Pirate has been spending a lot more time poring over the Convict Conditioning
book than I have (unsurprising; this is a guy who reads tabletop fantasy wargaming
rulebooks for fun) and the other day suggested that we switch from the training schedule we were on (1 day pushups & leg raises, 1 day pullups and squats, 1 day bridges and headstands, 1 day off — which for me often stretched to more than one day off) to the Veterano schedule.

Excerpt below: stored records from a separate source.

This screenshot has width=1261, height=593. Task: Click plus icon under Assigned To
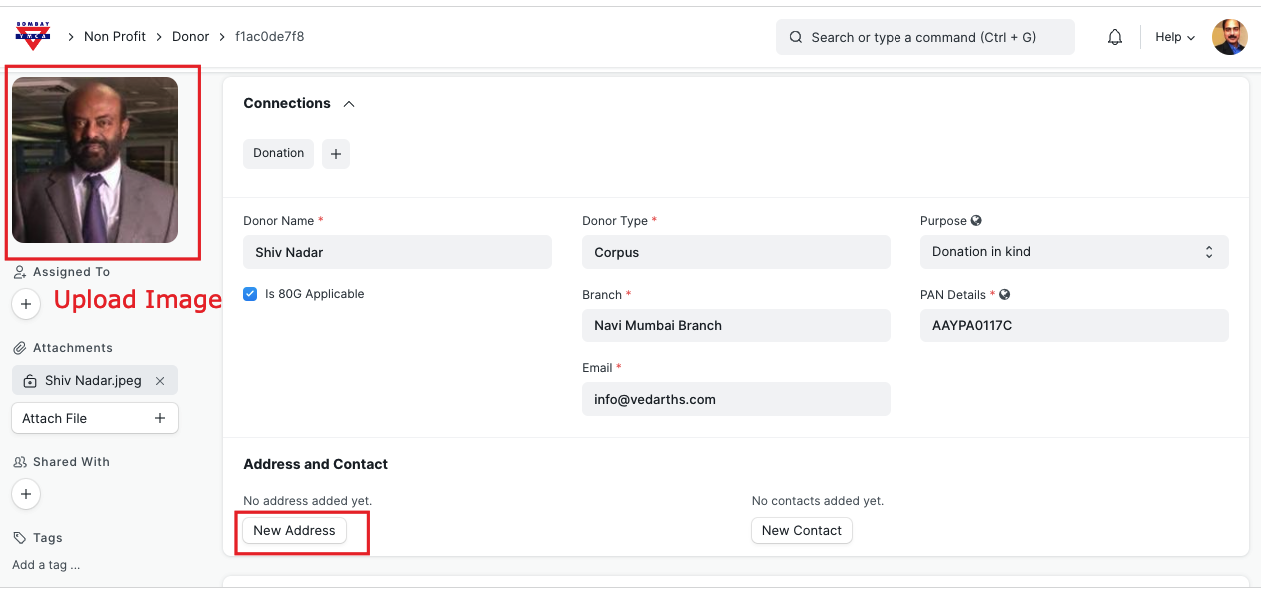pos(26,304)
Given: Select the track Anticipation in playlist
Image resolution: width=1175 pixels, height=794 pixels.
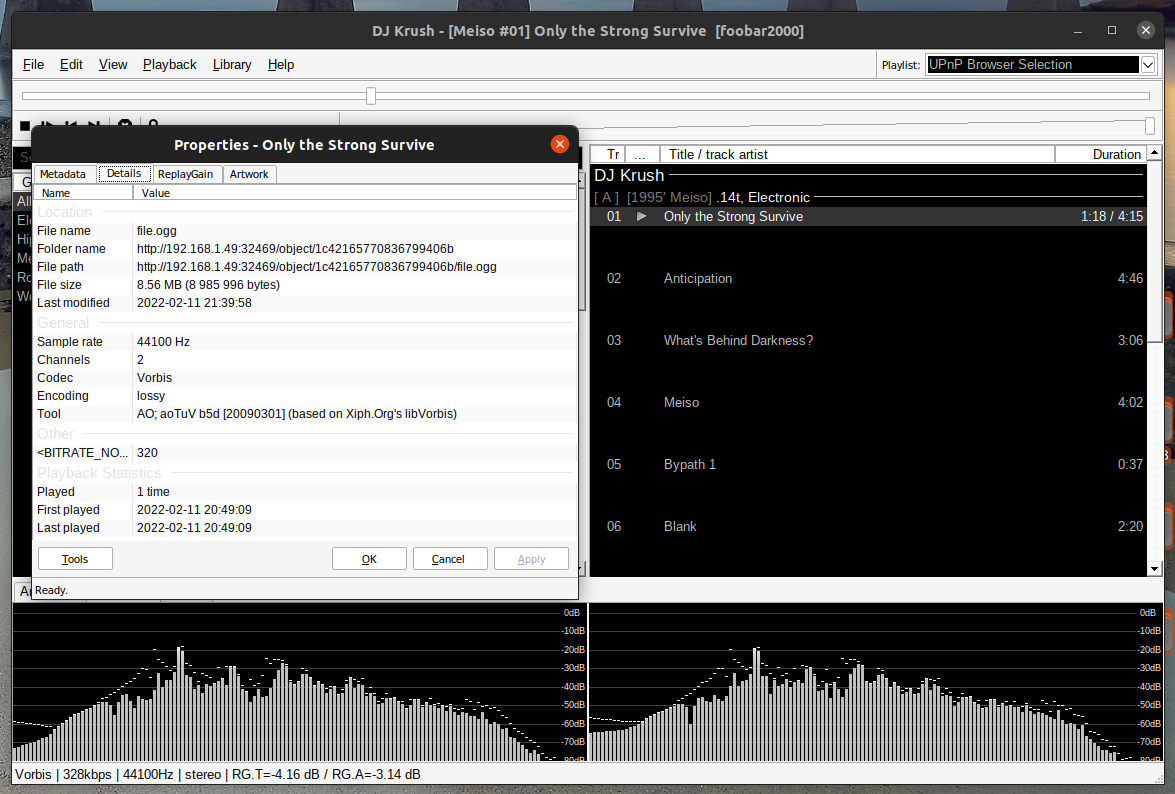Looking at the screenshot, I should [x=698, y=279].
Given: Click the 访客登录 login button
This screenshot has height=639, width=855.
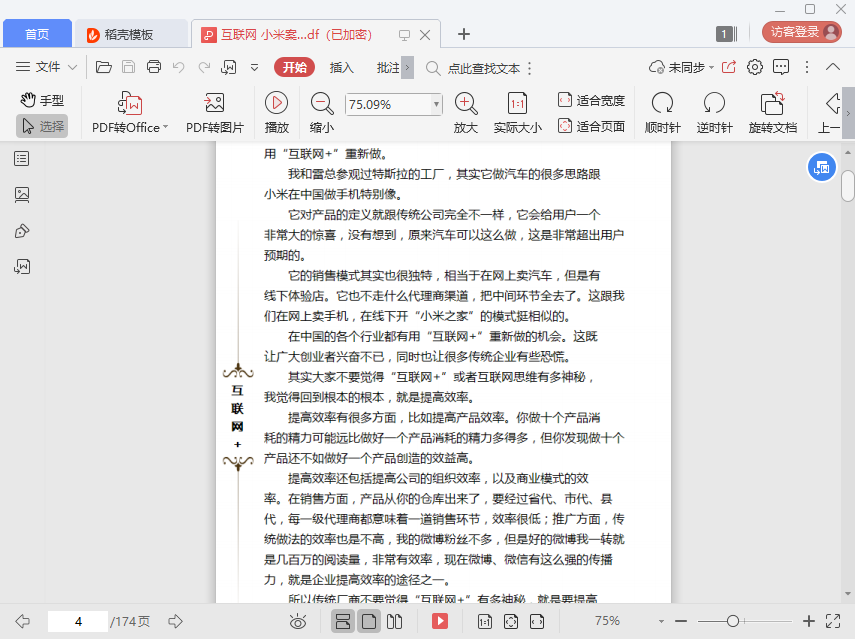Looking at the screenshot, I should pyautogui.click(x=803, y=32).
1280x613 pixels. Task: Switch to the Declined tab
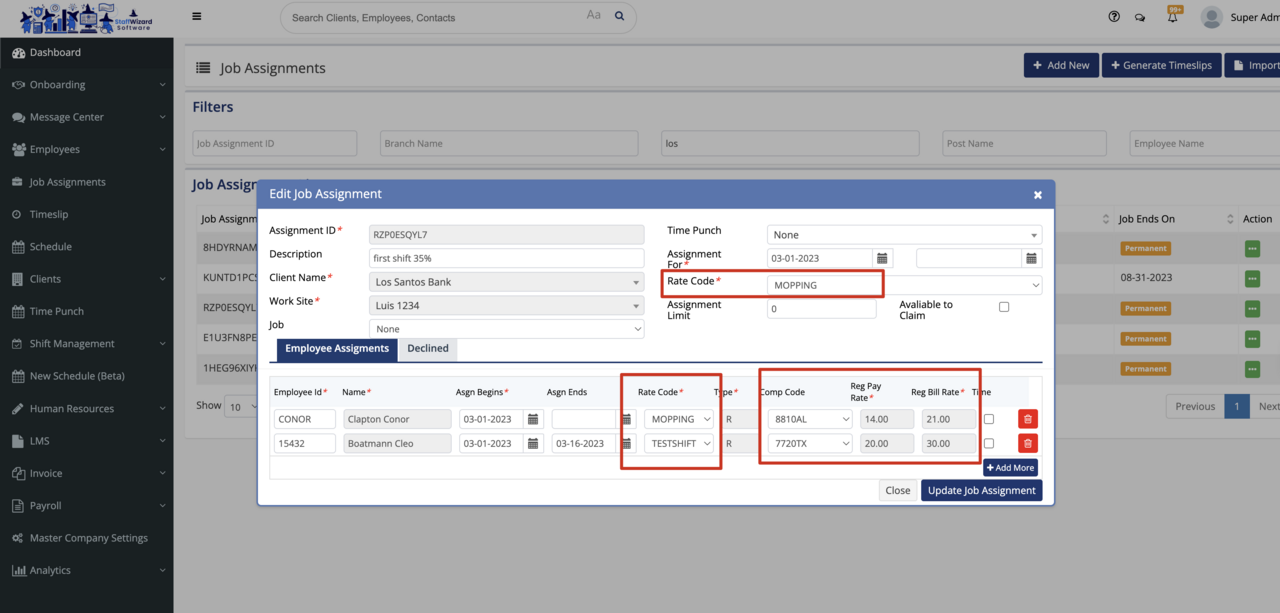[x=428, y=348]
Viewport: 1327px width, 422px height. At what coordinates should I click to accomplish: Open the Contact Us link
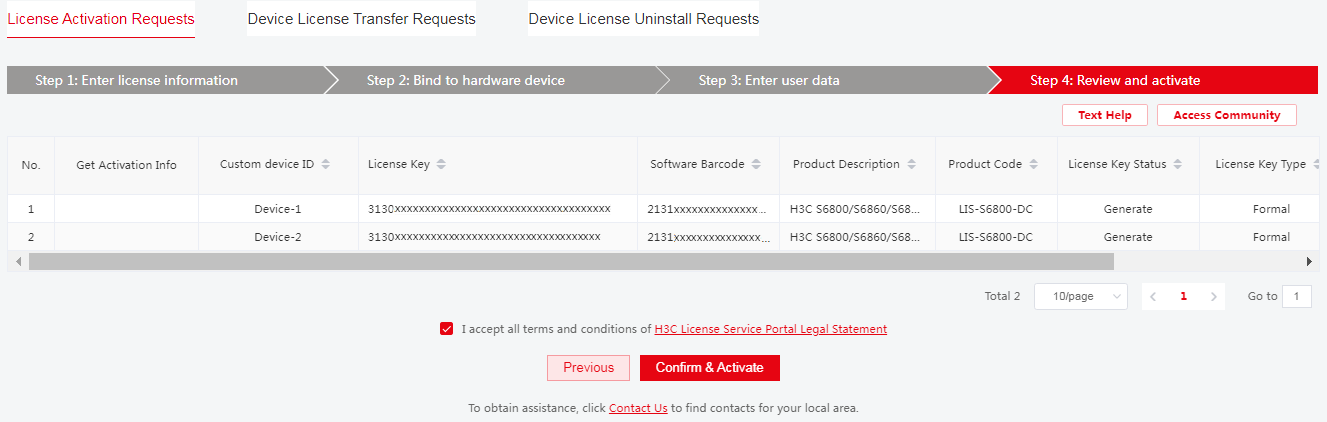pos(638,408)
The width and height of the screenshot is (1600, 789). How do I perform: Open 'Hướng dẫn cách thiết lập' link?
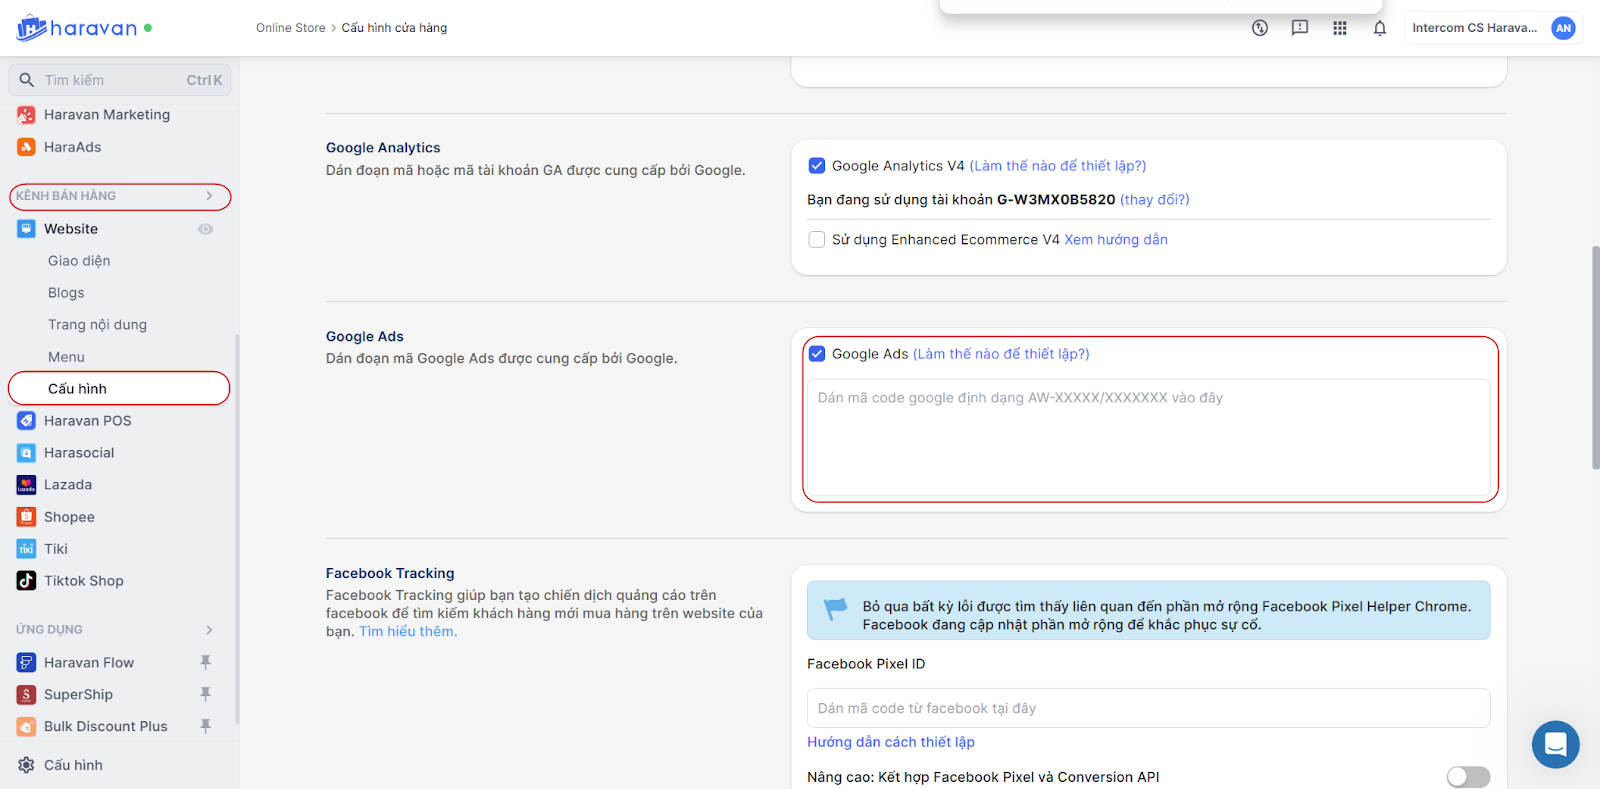pyautogui.click(x=890, y=742)
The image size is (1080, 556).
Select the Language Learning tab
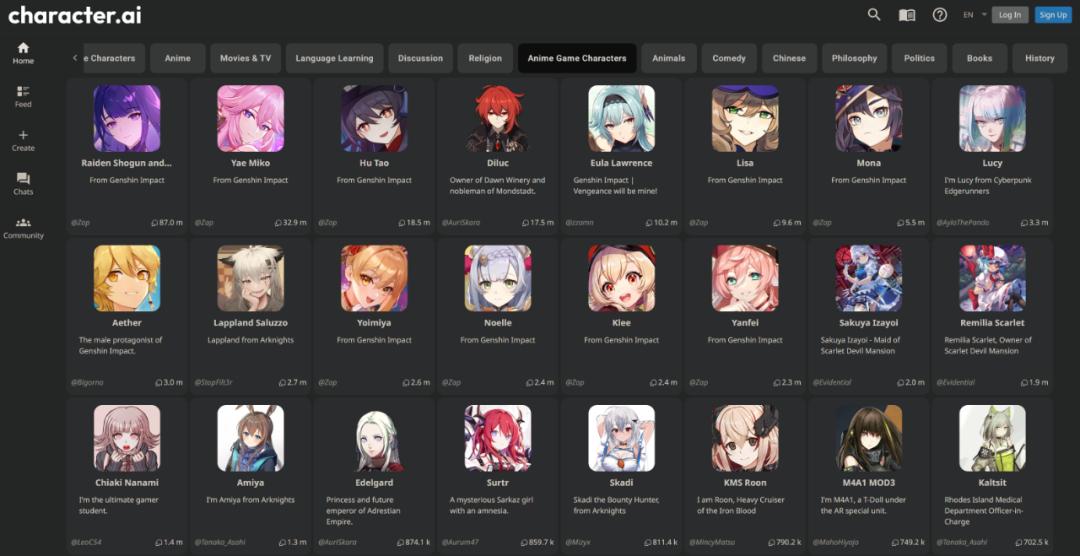pyautogui.click(x=334, y=59)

The Veterano is much simpler:
- Monday: Pullups
- Tuesday: Bridges
- Wednesday: Handstand pushups (which at this point means headstand against the wall)
- Thursday: Leg raises
- Friday: Squats
- Saturday: Pushups
- Sunday: Off
So far it feels like it's clicking. One of the advantages is that with the previous schedule it felt like it was necessary to find time to Work Out: enough time to do the three sets of however many of one exercise and then three sets of however many of the other one. With the Veterano, because you're only doing the one exercise per day, it's a lot easier to find ways to slip a set in here and there. When I remember to do that (I'm still getting used to the routine), it means that by the time I get home at the end of the day I've already done some, most, or all of the three sets I need to do for the day. At that point, any additional sets I feel strong enough to do are bonus.
I can tell I'm getting stronger, and I still chafe at how slow it seems. I'm hoping that with the Veterano schedule I'll have an easier time staying regular with the schedule. That seems like the fastest way to get strong.